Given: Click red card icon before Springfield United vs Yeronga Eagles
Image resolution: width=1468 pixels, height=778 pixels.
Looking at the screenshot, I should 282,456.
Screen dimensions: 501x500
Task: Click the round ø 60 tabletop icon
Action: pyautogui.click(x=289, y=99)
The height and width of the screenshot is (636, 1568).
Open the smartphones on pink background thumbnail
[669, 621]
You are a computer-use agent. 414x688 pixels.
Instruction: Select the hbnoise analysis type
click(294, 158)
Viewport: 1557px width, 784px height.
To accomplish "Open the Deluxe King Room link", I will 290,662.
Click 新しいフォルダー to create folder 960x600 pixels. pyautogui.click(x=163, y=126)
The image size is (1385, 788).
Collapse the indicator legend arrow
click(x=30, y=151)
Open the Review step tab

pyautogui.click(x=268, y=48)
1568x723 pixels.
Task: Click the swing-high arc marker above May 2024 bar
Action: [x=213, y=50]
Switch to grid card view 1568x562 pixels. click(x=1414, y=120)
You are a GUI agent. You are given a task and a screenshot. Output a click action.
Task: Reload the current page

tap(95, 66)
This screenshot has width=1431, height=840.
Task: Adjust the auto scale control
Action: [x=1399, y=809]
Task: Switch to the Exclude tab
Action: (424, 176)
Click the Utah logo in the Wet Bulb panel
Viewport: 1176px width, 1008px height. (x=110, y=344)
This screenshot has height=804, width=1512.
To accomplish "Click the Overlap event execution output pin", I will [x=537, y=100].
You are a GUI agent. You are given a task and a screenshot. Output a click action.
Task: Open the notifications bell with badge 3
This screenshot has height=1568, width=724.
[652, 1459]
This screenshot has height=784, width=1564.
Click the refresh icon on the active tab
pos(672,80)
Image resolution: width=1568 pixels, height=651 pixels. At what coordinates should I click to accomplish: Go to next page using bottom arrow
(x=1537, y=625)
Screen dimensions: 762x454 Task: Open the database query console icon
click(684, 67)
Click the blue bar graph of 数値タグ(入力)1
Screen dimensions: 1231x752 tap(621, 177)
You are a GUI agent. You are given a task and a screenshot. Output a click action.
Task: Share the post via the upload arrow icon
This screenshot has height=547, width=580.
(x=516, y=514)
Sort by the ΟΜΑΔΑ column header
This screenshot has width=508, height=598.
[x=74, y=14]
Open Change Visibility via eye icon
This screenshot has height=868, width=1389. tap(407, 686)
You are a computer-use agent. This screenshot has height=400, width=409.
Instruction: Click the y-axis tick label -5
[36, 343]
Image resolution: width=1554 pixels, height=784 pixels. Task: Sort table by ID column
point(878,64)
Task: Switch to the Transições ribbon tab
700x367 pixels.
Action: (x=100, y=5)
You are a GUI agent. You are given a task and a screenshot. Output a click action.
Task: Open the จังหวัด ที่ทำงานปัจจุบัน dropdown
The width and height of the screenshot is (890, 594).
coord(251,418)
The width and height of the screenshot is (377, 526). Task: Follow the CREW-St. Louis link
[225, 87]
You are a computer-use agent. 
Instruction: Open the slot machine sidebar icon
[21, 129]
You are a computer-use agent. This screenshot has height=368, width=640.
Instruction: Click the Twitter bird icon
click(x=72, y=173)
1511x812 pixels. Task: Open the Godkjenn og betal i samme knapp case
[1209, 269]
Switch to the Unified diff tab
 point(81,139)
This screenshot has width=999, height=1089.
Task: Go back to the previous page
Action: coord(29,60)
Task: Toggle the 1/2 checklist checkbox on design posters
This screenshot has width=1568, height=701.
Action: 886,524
● ● ● ● ●
What is needed
Above are some records. Print them all exactly.

Answer to this exercise
Given: Click red card icon before Springfield United vs Yeronga Eagles
Image resolution: width=1468 pixels, height=778 pixels.
Looking at the screenshot, I should 282,456.
Screen dimensions: 501x500
Task: Click the round ø 60 tabletop icon
Action: pyautogui.click(x=289, y=99)
The height and width of the screenshot is (636, 1568).
Open the smartphones on pink background thumbnail
[669, 621]
You are a computer-use agent. 414x688 pixels.
Instruction: Select the hbnoise analysis type
click(294, 158)
Viewport: 1557px width, 784px height.
To accomplish "Open the Deluxe King Room link", I will 290,662.
Click 新しいフォルダー to create folder 960x600 pixels. pyautogui.click(x=163, y=126)
The image size is (1385, 788).
Collapse the indicator legend arrow
click(x=30, y=151)
Open the Review step tab

pyautogui.click(x=268, y=48)
1568x723 pixels.
Task: Click the swing-high arc marker above May 2024 bar
Action: [x=213, y=50]
Switch to grid card view 1568x562 pixels. click(x=1414, y=120)
You are a GUI agent. You are given a task and a screenshot. Output a click action.
Task: Reload the current page

tap(95, 66)
This screenshot has width=1431, height=840.
Task: Adjust the auto scale control
Action: [x=1399, y=809]
Task: Switch to the Exclude tab
Action: (424, 176)
Click the Utah logo in the Wet Bulb panel
Viewport: 1176px width, 1008px height. (x=110, y=344)
This screenshot has height=804, width=1512.
To accomplish "Click the Overlap event execution output pin", I will [x=537, y=100].
You are a GUI agent. You are given a task and a screenshot. Output a click action.
Task: Open the notifications bell with badge 3
This screenshot has height=1568, width=724.
[652, 1459]
This screenshot has height=784, width=1564.
Click the refresh icon on the active tab
pos(672,80)
Image resolution: width=1568 pixels, height=651 pixels. At what coordinates should I click to accomplish: Go to next page using bottom arrow
(x=1537, y=625)
Screen dimensions: 762x454 Task: Open the database query console icon
click(684, 67)
Click the blue bar graph of 数値タグ(入力)1
Screen dimensions: 1231x752 tap(621, 177)
You are a GUI agent. You are given a task and a screenshot. Output a click action.
Task: Share the post via the upload arrow icon
This screenshot has height=547, width=580.
(x=516, y=514)
Sort by the ΟΜΑΔΑ column header
This screenshot has width=508, height=598.
[x=74, y=14]
Open Change Visibility via eye icon
This screenshot has height=868, width=1389. tap(407, 686)
You are a computer-use agent. This screenshot has height=400, width=409.
Instruction: Click the y-axis tick label -5
[36, 343]
Image resolution: width=1554 pixels, height=784 pixels. Task: Sort table by ID column
point(878,64)
Task: Switch to the Transições ribbon tab
700x367 pixels.
Action: (x=100, y=5)
You are a GUI agent. You are given a task and a screenshot. Output a click action.
Task: Open the จังหวัด ที่ทำงานปัจจุบัน dropdown
The width and height of the screenshot is (890, 594).
coord(251,418)
The width and height of the screenshot is (377, 526). Task: Follow the CREW-St. Louis link
[225, 87]
You are a computer-use agent. 
Instruction: Open the slot machine sidebar icon
[21, 129]
You are a computer-use agent. This screenshot has height=368, width=640.
Instruction: Click the Twitter bird icon
click(x=72, y=173)
1511x812 pixels. Task: Open the Godkjenn og betal i samme knapp case
[1209, 269]
Switch to the Unified diff tab
 point(81,139)
This screenshot has width=999, height=1089.
Task: Go back to the previous page
Action: coord(29,60)
Task: Toggle the 1/2 checklist checkbox on design posters
This screenshot has width=1568, height=701.
Action: 886,524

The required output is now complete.